_What is expected_. The answer should consist of all the entries, repeated word for word.

_Data supplied_.

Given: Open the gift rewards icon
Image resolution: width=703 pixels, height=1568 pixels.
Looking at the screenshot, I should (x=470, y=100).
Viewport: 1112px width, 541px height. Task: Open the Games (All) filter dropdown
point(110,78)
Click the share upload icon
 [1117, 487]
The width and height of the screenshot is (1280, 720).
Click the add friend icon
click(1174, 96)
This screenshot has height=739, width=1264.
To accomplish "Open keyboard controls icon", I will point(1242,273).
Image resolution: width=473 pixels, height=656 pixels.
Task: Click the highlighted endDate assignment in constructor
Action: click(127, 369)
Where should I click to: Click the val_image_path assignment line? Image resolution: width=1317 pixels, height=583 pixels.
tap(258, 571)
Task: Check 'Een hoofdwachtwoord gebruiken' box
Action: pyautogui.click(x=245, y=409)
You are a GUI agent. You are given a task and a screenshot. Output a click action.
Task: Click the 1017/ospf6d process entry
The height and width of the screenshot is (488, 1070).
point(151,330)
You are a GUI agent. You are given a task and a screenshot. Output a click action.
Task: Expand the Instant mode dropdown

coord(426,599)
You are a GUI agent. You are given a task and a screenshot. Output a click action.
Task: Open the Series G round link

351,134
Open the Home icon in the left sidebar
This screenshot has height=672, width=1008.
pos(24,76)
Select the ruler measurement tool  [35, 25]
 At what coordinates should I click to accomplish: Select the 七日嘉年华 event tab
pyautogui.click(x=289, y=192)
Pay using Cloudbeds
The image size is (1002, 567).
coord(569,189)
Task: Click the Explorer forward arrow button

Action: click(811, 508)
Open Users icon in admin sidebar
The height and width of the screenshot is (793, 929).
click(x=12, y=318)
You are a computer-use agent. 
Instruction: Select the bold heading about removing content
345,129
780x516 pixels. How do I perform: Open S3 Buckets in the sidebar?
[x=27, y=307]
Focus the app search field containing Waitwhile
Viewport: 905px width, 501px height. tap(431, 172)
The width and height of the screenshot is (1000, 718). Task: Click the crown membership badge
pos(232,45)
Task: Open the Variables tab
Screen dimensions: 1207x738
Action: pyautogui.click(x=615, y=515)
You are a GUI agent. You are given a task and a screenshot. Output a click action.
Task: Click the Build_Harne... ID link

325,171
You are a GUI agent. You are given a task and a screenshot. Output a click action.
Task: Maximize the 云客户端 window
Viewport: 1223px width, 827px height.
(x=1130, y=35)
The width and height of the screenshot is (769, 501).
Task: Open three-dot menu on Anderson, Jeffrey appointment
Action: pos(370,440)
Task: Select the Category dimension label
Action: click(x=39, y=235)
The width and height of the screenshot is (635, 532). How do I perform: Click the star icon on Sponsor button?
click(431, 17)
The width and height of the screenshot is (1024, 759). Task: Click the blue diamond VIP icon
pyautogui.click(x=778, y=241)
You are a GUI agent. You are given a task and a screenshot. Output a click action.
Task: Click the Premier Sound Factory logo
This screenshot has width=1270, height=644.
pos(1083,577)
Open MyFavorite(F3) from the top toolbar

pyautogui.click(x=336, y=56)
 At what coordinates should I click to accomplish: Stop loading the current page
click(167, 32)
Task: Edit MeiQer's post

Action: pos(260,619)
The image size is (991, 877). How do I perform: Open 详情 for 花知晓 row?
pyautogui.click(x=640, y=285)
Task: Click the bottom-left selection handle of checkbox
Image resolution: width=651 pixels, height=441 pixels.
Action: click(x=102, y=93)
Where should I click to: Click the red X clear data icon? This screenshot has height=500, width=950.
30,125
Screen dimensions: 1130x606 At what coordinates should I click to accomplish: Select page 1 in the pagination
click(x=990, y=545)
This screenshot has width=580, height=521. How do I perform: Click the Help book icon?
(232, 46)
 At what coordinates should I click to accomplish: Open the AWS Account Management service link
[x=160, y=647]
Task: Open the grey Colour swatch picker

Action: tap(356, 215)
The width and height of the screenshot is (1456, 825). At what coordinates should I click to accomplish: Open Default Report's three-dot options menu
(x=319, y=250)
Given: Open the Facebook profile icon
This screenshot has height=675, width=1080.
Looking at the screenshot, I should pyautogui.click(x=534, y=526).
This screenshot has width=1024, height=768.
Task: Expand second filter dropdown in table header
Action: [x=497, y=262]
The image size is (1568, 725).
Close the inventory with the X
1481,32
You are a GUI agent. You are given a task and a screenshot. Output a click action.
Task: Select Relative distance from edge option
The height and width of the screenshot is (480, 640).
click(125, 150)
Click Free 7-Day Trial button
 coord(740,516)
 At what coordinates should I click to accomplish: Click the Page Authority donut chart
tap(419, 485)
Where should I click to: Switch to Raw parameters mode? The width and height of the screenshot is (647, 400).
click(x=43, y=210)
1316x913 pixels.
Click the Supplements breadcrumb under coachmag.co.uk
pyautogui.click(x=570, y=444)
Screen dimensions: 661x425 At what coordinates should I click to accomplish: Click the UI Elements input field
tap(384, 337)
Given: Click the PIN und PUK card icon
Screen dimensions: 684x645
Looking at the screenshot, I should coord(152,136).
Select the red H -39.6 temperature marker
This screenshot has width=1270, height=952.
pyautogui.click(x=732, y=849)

_Answer box_.
Given: Open the gift rewards icon
Image resolution: width=703 pixels, height=1568 pixels.
Looking at the screenshot, I should (x=470, y=100).
Viewport: 1112px width, 541px height. Task: Open the Games (All) filter dropdown
point(110,78)
Click the share upload icon
 [1117, 487]
The width and height of the screenshot is (1280, 720).
Click the add friend icon
click(1174, 96)
This screenshot has height=739, width=1264.
To accomplish "Open keyboard controls icon", I will point(1242,273).
Image resolution: width=473 pixels, height=656 pixels.
Task: Click the highlighted endDate assignment in constructor
Action: click(127, 369)
Where should I click to: Click the val_image_path assignment line? Image resolution: width=1317 pixels, height=583 pixels.
tap(258, 571)
Task: Check 'Een hoofdwachtwoord gebruiken' box
Action: pyautogui.click(x=245, y=409)
You are a GUI agent. You are given a task and a screenshot. Output a click action.
Task: Click the 1017/ospf6d process entry
The height and width of the screenshot is (488, 1070).
point(151,330)
You are a GUI agent. You are given a task and a screenshot. Output a click action.
Task: Expand the Instant mode dropdown

coord(426,599)
You are a GUI agent. You are given a task and a screenshot. Output a click action.
Task: Open the Series G round link

351,134
Open the Home icon in the left sidebar
This screenshot has height=672, width=1008.
pos(24,76)
Select the ruler measurement tool  [35, 25]
 At what coordinates should I click to accomplish: Select the 七日嘉年华 event tab
pyautogui.click(x=289, y=192)
Pay using Cloudbeds
The image size is (1002, 567).
coord(569,189)
Task: Click the Explorer forward arrow button

Action: click(811, 508)
Open Users icon in admin sidebar
The height and width of the screenshot is (793, 929).
click(x=12, y=318)
You are a computer-use agent. 
Instruction: Select the bold heading about removing content
345,129
780x516 pixels. How do I perform: Open S3 Buckets in the sidebar?
[x=27, y=307]
Focus the app search field containing Waitwhile
Viewport: 905px width, 501px height. tap(431, 172)
The width and height of the screenshot is (1000, 718). Task: Click the crown membership badge
pos(232,45)
Task: Open the Variables tab
Screen dimensions: 1207x738
Action: pyautogui.click(x=615, y=515)
You are a GUI agent. You are given a task and a screenshot. Output a click action.
Task: Click the Build_Harne... ID link

325,171
You are a GUI agent. You are given a task and a screenshot. Output a click action.
Task: Maximize the 云客户端 window
Viewport: 1223px width, 827px height.
(x=1130, y=35)
The width and height of the screenshot is (769, 501).
Task: Open three-dot menu on Anderson, Jeffrey appointment
Action: pos(370,440)
Task: Select the Category dimension label
Action: click(x=39, y=235)
The width and height of the screenshot is (635, 532). How do I perform: Click the star icon on Sponsor button?
click(431, 17)
The width and height of the screenshot is (1024, 759). Task: Click the blue diamond VIP icon
pyautogui.click(x=778, y=241)
You are a GUI agent. You are given a task and a screenshot. Output a click action.
Task: Click the Premier Sound Factory logo
This screenshot has width=1270, height=644.
pos(1083,577)
Open MyFavorite(F3) from the top toolbar

pyautogui.click(x=336, y=56)
 At what coordinates should I click to accomplish: Stop loading the current page
click(167, 32)
Task: Edit MeiQer's post

Action: pos(260,619)
The image size is (991, 877). How do I perform: Open 详情 for 花知晓 row?
pyautogui.click(x=640, y=285)
Task: Click the bottom-left selection handle of checkbox
Image resolution: width=651 pixels, height=441 pixels.
Action: click(x=102, y=93)
Where should I click to: Click the red X clear data icon? This screenshot has height=500, width=950.
30,125
Screen dimensions: 1130x606 At what coordinates should I click to accomplish: Select page 1 in the pagination
click(x=990, y=545)
This screenshot has width=580, height=521. How do I perform: Click the Help book icon?
(232, 46)
 At what coordinates should I click to accomplish: Open the AWS Account Management service link
[x=160, y=647]
Task: Open the grey Colour swatch picker

Action: tap(356, 215)
The width and height of the screenshot is (1456, 825). At what coordinates should I click to accomplish: Open Default Report's three-dot options menu
(x=319, y=250)
Given: Open the Facebook profile icon
This screenshot has height=675, width=1080.
Looking at the screenshot, I should pyautogui.click(x=534, y=526).
This screenshot has width=1024, height=768.
Task: Expand second filter dropdown in table header
Action: [x=497, y=262]
The image size is (1568, 725).
Close the inventory with the X
1481,32
You are a GUI agent. You are given a task and a screenshot. Output a click action.
Task: Select Relative distance from edge option
The height and width of the screenshot is (480, 640).
click(125, 150)
Click Free 7-Day Trial button
 coord(740,516)
 At what coordinates should I click to accomplish: Click the Page Authority donut chart
tap(419, 485)
Where should I click to: Switch to Raw parameters mode? The width and height of the screenshot is (647, 400).
click(x=43, y=210)
1316x913 pixels.
Click the Supplements breadcrumb under coachmag.co.uk
pyautogui.click(x=570, y=444)
Screen dimensions: 661x425 At what coordinates should I click to accomplish: Click the UI Elements input field
tap(384, 337)
Given: Click the PIN und PUK card icon
Screen dimensions: 684x645
Looking at the screenshot, I should coord(152,136).
Select the red H -39.6 temperature marker
This screenshot has width=1270, height=952.
pyautogui.click(x=732, y=849)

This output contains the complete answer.